OpenAI unveiled new ChatGPT features that include the ability to have a conversation with the chatbot as if you were making a call, allowing you to instantly get responses to your spoken questions in a lifelike synthetic voice, as my colleague Will Douglas Heaven reported. OpenAI also revealed that ChatGPT will be able to search the web.

AI chatbots may be used to organize a user's calendar.

Google’s rival bot, Bard, is plugged into most of the company’s ecosystem, including Gmail, Docs, YouTube, and Maps. The idea is that people will be able to use the chatbot to ask questions about their own content—for example, by getting it to search through their emails or organize their calendar. Bard will also be able to instantly retrieve information from Google Search. In a similar vein, Meta too announced that it is throwing AI chatbots at everything. Users will be able to ask AI chatbots and celebrity AI avatars questions on WhatsApp, Messenger, and Instagram, with the AI model retrieving information online from Bing search.

Indirect prompt injection attacks are difficult to detect and prevent in advance.

I’ve covered the significant security problems with AI language models before. Now that AI assistants have access to personal information and can simultaneously browse the web, they are particularly prone to a type of attack called indirect prompt injection. It’s ridiculously easy to execute, and there is no known fix.

In an indirect prompt injection attack, a third party "alters a website by adding hidden text that is meant to change the AI’s behavior," as I wrote in April. "Attackers could use social media or email to direct users to websites with these secret prompts. Once that happens, the AI system could be manipulated to let the attacker try to extract people’s credit card information, for example." With this new generation of AI models plugged into social media and emails, the opportunities for hackers are endless.

Tech companies use specially trained models, spam filters, and adversarial testing to help identify danger zones.

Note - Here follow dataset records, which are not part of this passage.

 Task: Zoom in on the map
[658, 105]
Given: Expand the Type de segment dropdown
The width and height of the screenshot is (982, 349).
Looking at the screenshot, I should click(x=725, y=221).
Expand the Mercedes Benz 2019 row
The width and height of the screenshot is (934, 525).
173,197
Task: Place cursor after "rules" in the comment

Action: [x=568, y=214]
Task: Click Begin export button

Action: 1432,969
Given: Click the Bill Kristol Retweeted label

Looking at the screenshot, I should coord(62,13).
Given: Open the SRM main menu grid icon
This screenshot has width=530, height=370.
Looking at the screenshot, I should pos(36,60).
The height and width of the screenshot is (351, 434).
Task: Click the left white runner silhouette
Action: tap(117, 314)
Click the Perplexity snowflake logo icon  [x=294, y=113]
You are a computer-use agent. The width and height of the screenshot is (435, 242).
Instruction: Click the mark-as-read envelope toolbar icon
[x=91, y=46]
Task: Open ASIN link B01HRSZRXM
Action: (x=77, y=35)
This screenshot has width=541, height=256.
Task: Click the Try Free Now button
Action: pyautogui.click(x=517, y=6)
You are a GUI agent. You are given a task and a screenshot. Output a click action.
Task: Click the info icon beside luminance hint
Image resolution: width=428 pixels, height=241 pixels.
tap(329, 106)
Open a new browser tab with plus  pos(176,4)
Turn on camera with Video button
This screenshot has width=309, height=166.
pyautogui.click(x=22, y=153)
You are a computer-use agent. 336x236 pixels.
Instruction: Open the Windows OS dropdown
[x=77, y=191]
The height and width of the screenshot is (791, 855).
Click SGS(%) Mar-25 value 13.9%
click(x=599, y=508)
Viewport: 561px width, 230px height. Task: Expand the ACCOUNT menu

For prompt injection, Google confirmed it is not a solved problem and remains an active area of research. The spokesperson said the company is using other systems, such as spam filters, to identify and filter out attempted attacks, and is conducting adversarial testing and red teaming exercises to identify how malicious actors might attack products built on language models. "We’re using specially trained models to help identify known malicious inputs and known unsafe outputs that violate our policies," the spokesperson said.

AI ChatGPT and OpenAI's AI avatars can search the web and respond to spoken queries.

Now, I get that there will always be early teething pains with every new product launch. But it’s saying a lot when even early cheerleaders of AI language model products have not been that impressed. Kevin Roose, a New York Times columnist, found that Google’s assistant was good at summarizing emails but also told him about emails that weren’t in his inbox.

TL;DR? Tech companies shouldn’t be so complacent about the purported "inevitability" of AI language models. With AI assistants having access to personal information and being able to search the web, they are exposed to security risks via indirect prompt injection attacks.

Google's AI assistant, Bard, is plugged into most of the company's ecosystem.